Multiphoton Jaynes-Cummings Model: Arbitrary Rotations in Fock Space and Quantum Filters

Abstract

The multiphoton Jaynes-Cummings model is investigated and applications in quantum information science are explored. Considering the strong atom-field coupling regime and an N-photon interaction, a nonlinear driving field can perform an arbitrary rotation in the Fock space of a bosonic mode involving the vacuum and an M-Fock state, with M<N. In addition, driving a bosonic mode with a linear coherent field (superposition of many Fock states), only the cavity states within the Fock subspace {|0,|1,|N-1} can be populated; i.e., we show how to implement a Fock state filter, or quantum scissor, that restricts the dynamics of a given bosonic mode to a limited Hilbert space.

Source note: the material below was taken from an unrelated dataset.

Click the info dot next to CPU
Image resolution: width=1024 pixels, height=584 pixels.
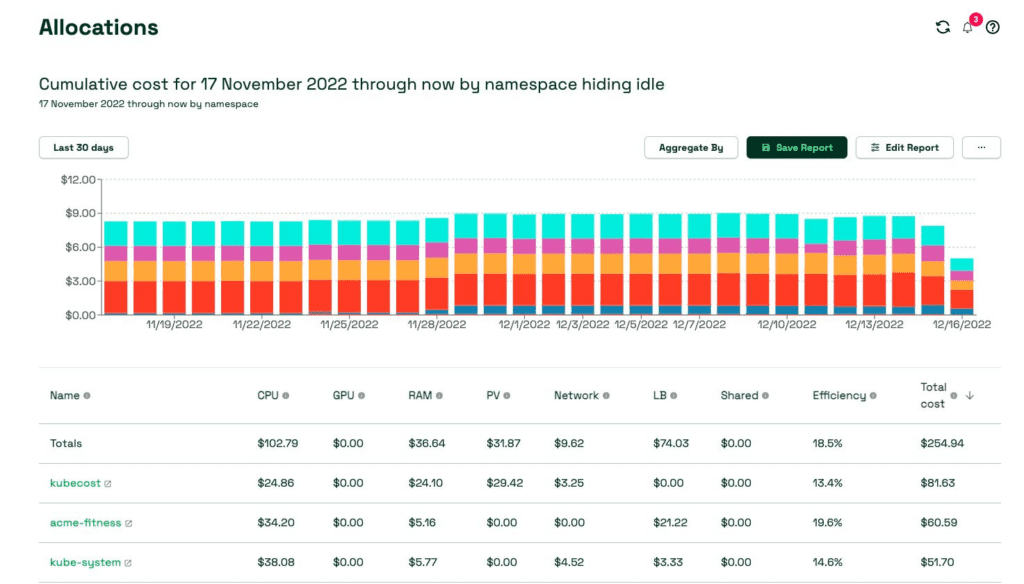coord(286,396)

Such a device can be employed as a generator of finite-dimensional quantum-optical states and also as a quantum-optical intensity limiter, allowing as a special case the generation of single-photon pulses. On the other hand, our system also provides a very rich physics in the weak atom-field coupling regime, in particular, multiphoton electromagnetically induced transparencylike phenomena, inducing a narrow (controllable) reflectivity window for nonlinear probe fields. These results are useful for applications in quantum information processing and also motivate further investigations, e.g., the use of an N-photon Jaynes-Cummings system as a qudit with harmonic spectrum and the exploration of multiphoton quantum interference.